L’ouverture
du film Valse avec Bachir (Ari
Folman, 2008) est terrifiante. Une horde de chiens aux yeux fous et étincelants,
traverse en grognant les rues d’une ville aux couleurs de cendres, s’apprêtant
à tout moment à sauter à la gorge des rares passants qui ont l’infortune de se
trouver sur leur passage. Transformés en redoutables machines à tuer, tous
crocs en avant, ils courent en renversant tout ce qui entrave leur
trajectoire : chaises, tables, passants. Mis à part le grondement de leurs
pattes résonnant sur l’asphalte et le parasitage de leurs grognements déchirant
l’environnement urbain, aucun son diégétique ne vient perturber leur progression
aussi anxiogène qu’ irrépressible. Le tumulte de cette course folle se
répercute dans les rues pour s’élever
dans ce ciel ocre et nuageux qui écrase la cité. Cette menace apparaît d’autant
plus inquiétante qu’elle se déroule dans
une ville où la vie quotidienne a encore tous ses droits : badauds, kiosque
à journaux, voitures ... Mais le surgissement de cette violence fragilise
subitement cette humanité sur laquelle plane le spectre d’un danger mortifère. La
panique qui s’empare de la population, et particulièrement de l’homme à terre
qui cherche à se protéger, est à la mesure de la peur déclenchée par cette
meute sauvage. D’où ces chiens sortent-ils, pourquoi agissent-ils de cette façon
? Nulle information, à ce moment précis, ne permet de le dire. Ce n’est que
dans la séquence suivante que nous apprenons qu’il s’agit en fait d’un
cauchemar que fait un homme de manière récurrente, un ancien soldat de l’armée
israélienne dont le rôle consistait, au cours de l’invasion du Liban en 1982, à
abattre tous les chiens qui, par leurs aboiements, pouvaient révéler aux
populations des villages la présence des militaires.

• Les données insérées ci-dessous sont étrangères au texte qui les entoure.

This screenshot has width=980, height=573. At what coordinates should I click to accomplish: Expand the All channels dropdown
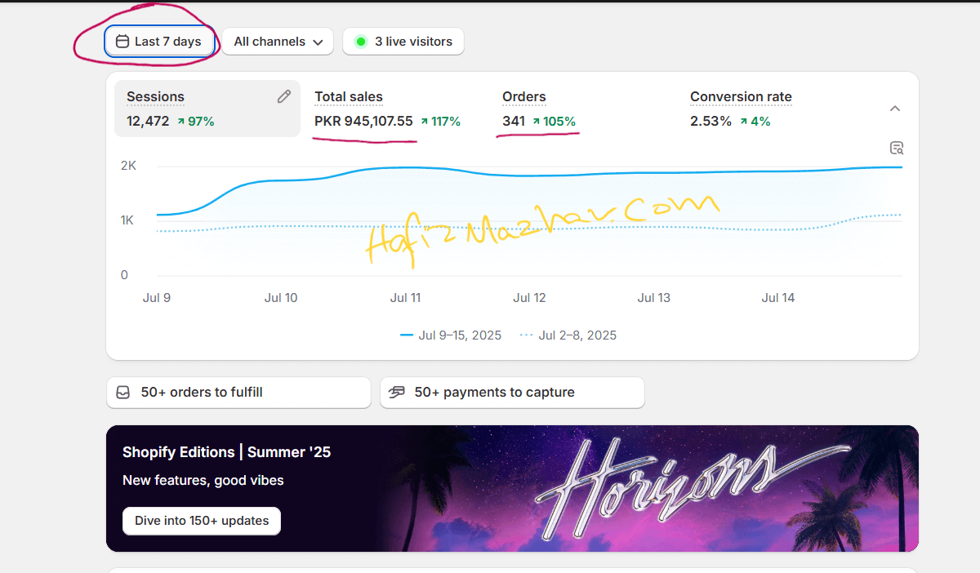pyautogui.click(x=278, y=42)
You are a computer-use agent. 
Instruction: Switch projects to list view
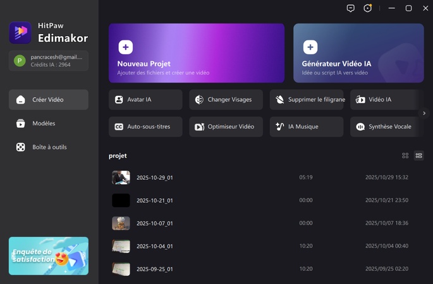pos(418,156)
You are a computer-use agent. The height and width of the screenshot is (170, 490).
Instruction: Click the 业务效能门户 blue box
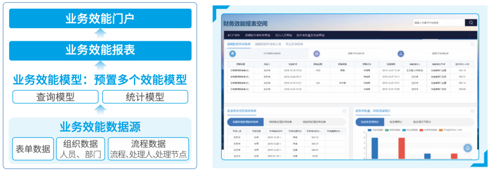(100, 19)
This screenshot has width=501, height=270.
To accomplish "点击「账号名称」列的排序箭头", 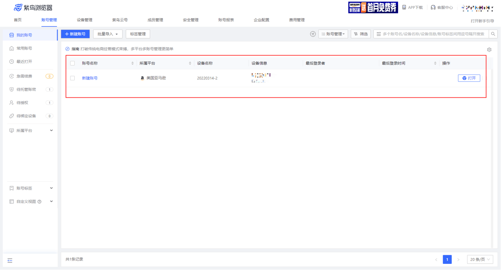I will click(132, 63).
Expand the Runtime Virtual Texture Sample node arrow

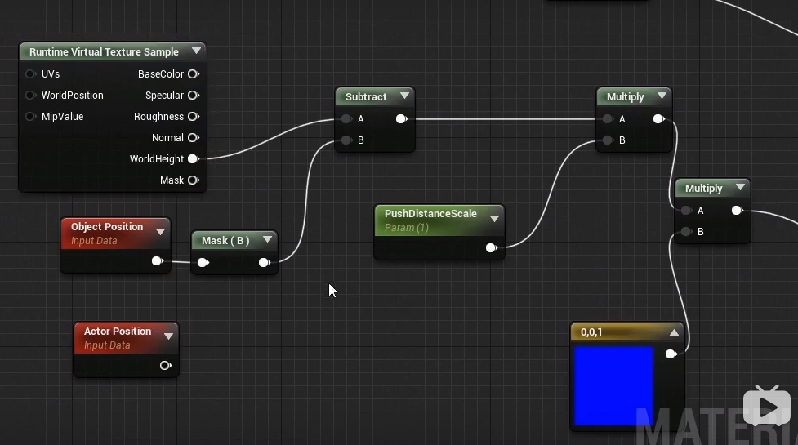[x=196, y=51]
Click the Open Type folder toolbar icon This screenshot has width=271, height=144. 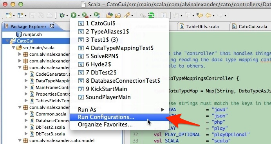pos(109,15)
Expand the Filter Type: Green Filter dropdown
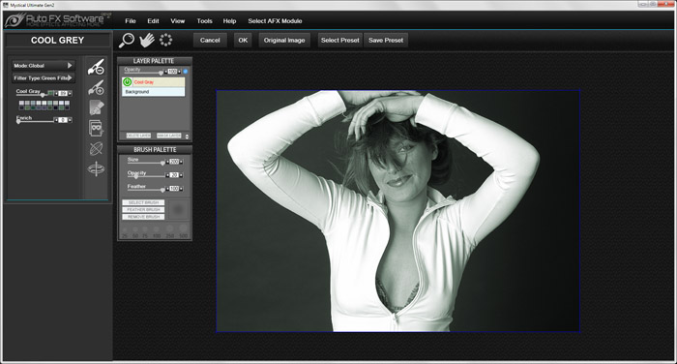Viewport: 677px width, 364px height. click(x=44, y=77)

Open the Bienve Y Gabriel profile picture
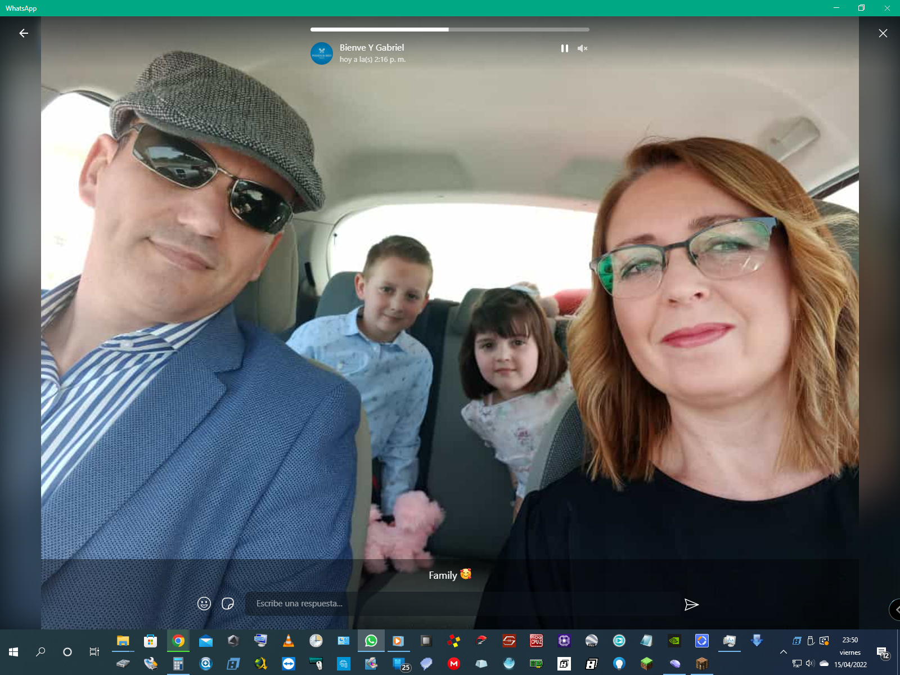click(322, 53)
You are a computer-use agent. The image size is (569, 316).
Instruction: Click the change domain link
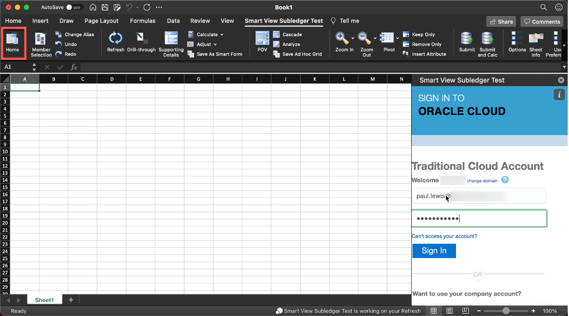click(482, 181)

Les 26 chiens abattus
hantent désormais la mémoire du soldat et servent de point de départ à la
propre réflexion de l’auteur Ari Folman qui, à l’instar du premier soldat israélien,
va être amené à fouiller ses souvenirs pour remettre au jour sa participation à
la guerre et à ce qu’il a fait pendant les massacres des camps palestiniens de
Sabra et de Chatila dans une banlieue de Beyrouth-Ouest, du 16 au 18 septembre
1982. Le choix de l’animation et cette mise à distance entre ce que dit ce
questionnement et sa représentation graphique illustrent une fêlure intérieure
qui fait de Valse avec Bachir un
témoignage unique en son genre.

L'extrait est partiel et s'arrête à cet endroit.